Formula for the first base-$n$ digit of $n^{d+1}-\sum_{i=1}^{n}i^d$

Solution 1:

Your conjecture doesn't always hold based on the stated conditions. For example, $n = 2, d = 3$ results in

$$\sum_{i=1}^{n}i^d = \sum_{i=1}^{2}i^3 = 1 + 2^3 = 9 \tag{1}\label{eq1A}$$

$$k = n^{d+1} - \sum_{i=1}^{n}i^d = 2^4 - 9 = 7 = (111)_2 \tag{2}\label{eq2B}$$

Thus, $l = 3$ and $n_l = n_3 = 1$. However,

$$n - \left\lceil\frac{\sum_{i=1}^n i^d}{n^d}\right\rceil = 2 - \left\lceil\frac{9}{2^3}\right\rceil = 2 - 2 = 0 \neq n_l = n_3 = 1 \tag{3}\label{eq3A}$$

This fails because $\frac{\sum_{i=1}^n i^d}{n^d} \gt 1$, so the ceiling result is always $\ge 2$, meaning the final result is always $\le n - 2$, but this gives $0$ for $n = 2$. However, your conjecture does work by changing the restriction to be $n \ge 3$.

Note that to prove your conjecture, it's sufficient to prove

$$\sum_{i=1}^n i^d \le n^{d+1} - n^d \; \iff \; \sum_{i=1}^{n-1} i^d \le n^{d+1} - 2n^d \tag{4}\label{eq4A}$$

The left inequality with $d = 1$ gives $\frac{n(n+1)}{2} \le n^2 - n \iff n + 1 \le 2(n - 1) \iff 3 \le n$, so it holds.

Next, consider the remaining cases of $d \ge 2$ with $n \ge 3$. Note that $i^d = \int_{i}^{i+1}i^d dx$. Since $\lfloor x \rfloor = i$ for $x \in [i, i + 1)$, we also have $i^d = \int_{i}^{i+1}(\lfloor x \rfloor)^d dx$. In addition, since for non-integral $x$ means that $\lfloor x \rfloor \lt x$, we have $\int_{i}^{i+1}(\lfloor x \rfloor)^d dx \lt \int_{i}^{i+1}x^d dx$. Using these results and summing over the various values of $i$ gives

$$\sum_{i=1}^{n-1} i^d = \int_{1}^{n}(\lfloor x \rfloor)^d dx \lt \int_{1}^{n}x^d dx = \left. \frac{x^{d+1}}{d+1} \right|_{1}^{n} = \frac{n^{d+1} - 1}{d+1} \tag{5}\label{eq5A}$$

To prove the right side of \eqref{eq4A}, it's sufficient to prove

$$\begin{equation}\begin{aligned} \frac{n^{d+1} - 1}{d+1} & \le n^{d+1} - 2n^d \\ n^{d+1} - 1 & \le (d + 1)n^{d+1} - 2(d + 1)n^d \\ -1 & \le dn^{d+1} - 2(d + 1)n^d \\ -1 & \le n^d(dn - 2d - 2) \\ -1 & \le n^d(d(n-2) - 2) \end{aligned}\end{equation}\tag{6}\label{eq6A}$$

Since $d \ge 2$ and $n \ge 3$ means $d(n-2) - 2 \ge 0$, the inequality above holds, so \eqref{eq4A} also holds.
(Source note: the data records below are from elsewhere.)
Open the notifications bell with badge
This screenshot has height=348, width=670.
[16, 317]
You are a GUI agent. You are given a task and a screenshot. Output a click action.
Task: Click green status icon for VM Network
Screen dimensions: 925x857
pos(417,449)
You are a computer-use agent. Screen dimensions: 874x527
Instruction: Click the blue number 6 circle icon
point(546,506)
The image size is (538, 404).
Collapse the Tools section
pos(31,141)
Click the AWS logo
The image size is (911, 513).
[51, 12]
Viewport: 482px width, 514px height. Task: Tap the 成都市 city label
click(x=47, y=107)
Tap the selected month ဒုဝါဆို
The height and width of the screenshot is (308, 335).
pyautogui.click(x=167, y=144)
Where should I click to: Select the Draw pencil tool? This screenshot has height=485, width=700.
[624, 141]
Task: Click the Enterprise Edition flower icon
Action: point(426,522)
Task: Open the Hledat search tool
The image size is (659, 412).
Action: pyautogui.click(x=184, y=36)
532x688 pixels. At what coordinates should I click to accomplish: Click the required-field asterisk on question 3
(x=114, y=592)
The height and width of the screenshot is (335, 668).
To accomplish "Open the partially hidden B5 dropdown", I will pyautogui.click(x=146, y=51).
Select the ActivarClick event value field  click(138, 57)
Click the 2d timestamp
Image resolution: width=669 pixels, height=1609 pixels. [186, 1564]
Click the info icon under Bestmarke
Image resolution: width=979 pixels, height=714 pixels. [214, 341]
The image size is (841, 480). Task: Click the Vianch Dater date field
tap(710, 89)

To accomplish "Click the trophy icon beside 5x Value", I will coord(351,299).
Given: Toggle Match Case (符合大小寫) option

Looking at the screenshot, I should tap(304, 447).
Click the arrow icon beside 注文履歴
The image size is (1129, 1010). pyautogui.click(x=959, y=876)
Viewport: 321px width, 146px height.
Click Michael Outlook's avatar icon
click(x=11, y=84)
This means \eqref{eq4A} is true for all $d \ge 1$ and $n \ge 3$. Note this gives $-\sum_{i=1}^n i^d \ge - n^{d+1} + n^d \; \to \; n^{d+1} - \sum_{i=1}^n i^d \ge n^d$. Thus, $n^d \le k \lt n^{d+1}$ so, expressed in base $n$, we have $l = d + 1$ and

$$\begin{equation}\begin{aligned} n_l & = \left\lfloor \frac{k}{n^d} \right\rfloor \\ & = \left\lfloor \frac{n^{d+1} - \sum_{i=1}^n i^d}{n^d} \right\rfloor \\ & = \left\lfloor n - \frac{\sum_{i=1}^n i^d}{n^d} \right\rfloor \\ & = n + \left\lfloor -\frac{\sum_{i=1}^n i^d}{n^d} \right\rfloor \\ & = n - \left\lceil \frac{\sum_{i=1}^n i^d}{n^d} \right\rceil \end{aligned}\end{equation}\tag{7}\label{eq7A}$$

For going to the last step, note if $x$ is any integer then $\lfloor -x \rfloor = -x = -\lceil x \rceil$, while if $x$ is non-integral so $x = m + r$ with $m \in \mathbb{Z}$ and $0 \lt r \lt 1$, then $\lfloor -x \rfloor = \lfloor -m - r \rfloor = -m - 1 = -(m + 1) = -\lceil x \rceil$. Thus, for all real $x$, we have $\lfloor -x \rfloor = -\lceil x \rceil$.